GOAL
Can you rename "comment" to "reply" in the material running from the line containing "You are a GUI" through the line containing "point(789,168)", and give those lines back with nothing else changed?
BEGIN PROVIDED RECORDS
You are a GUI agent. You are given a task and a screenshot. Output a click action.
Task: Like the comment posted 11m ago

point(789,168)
END PROVIDED RECORDS
BEGIN PROVIDED RECORDS
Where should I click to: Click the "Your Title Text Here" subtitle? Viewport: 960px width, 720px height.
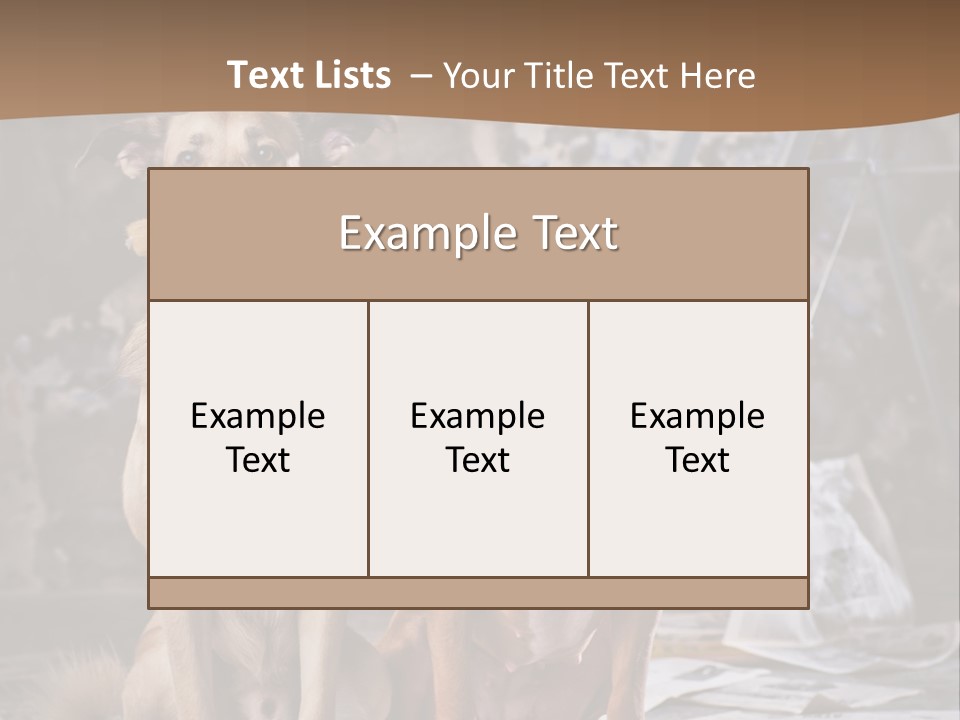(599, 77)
END PROVIDED RECORDS
EXERCISE OUTPUT
You are a GUI agent. You are given a task and a screenshot. Output a click action.
Task: Like the reply posted 11m ago

point(789,168)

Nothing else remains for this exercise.